Finally Over It

Well the day has finally come, although i never thought it would. I can finally be free from you and the curse you put on me for the past year and a half. I can finally not care what you think about me or the music i listen to or the friends i have. i dont have to change myself for you to like me anymore. i can be me. The me that i was before i ever met you. I liked that me, i didnt like the person you forced me to be. I cant belive i FINALLY get to say this stuff and mean it. I love this feeling of having my life back and having that freedom i once had. I dont have to worry about you probelms anymore. I dont have to be involved with all that supid drama you say you hate but you always create. Im loving my life right now. Which hardly ever happens to me. I cant even remember the last time i actually wanted to be away from you. Now i dont have that urge to be near you all the time. I dont have that feeling that drags me back to you everytime you brake my heart. WHo knows? maybe you broke it one too many times and now its permantly broken.

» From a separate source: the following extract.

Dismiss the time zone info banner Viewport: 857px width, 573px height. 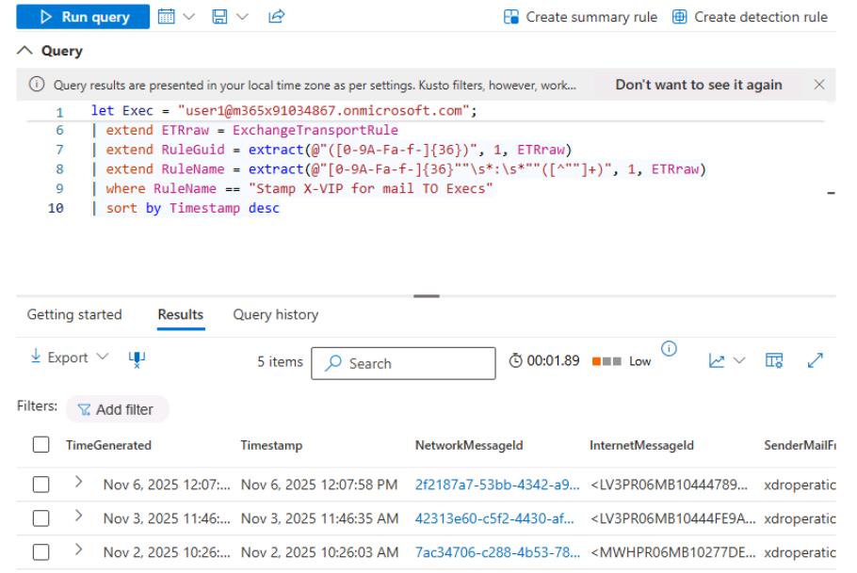(818, 85)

Or maybe i changed and you changed and were different people. Either way im happy. i can smile again, i can laugh again, i can breathe again. I hated what i did to make you notice me. I hated the person i became. I caused pain to those around me that could have easliy been avoided. I made the same mistakes over and over again. But thats the past and im trying to make the future a little brighter. And since you wont be in my future its already looking a whole lot brighter.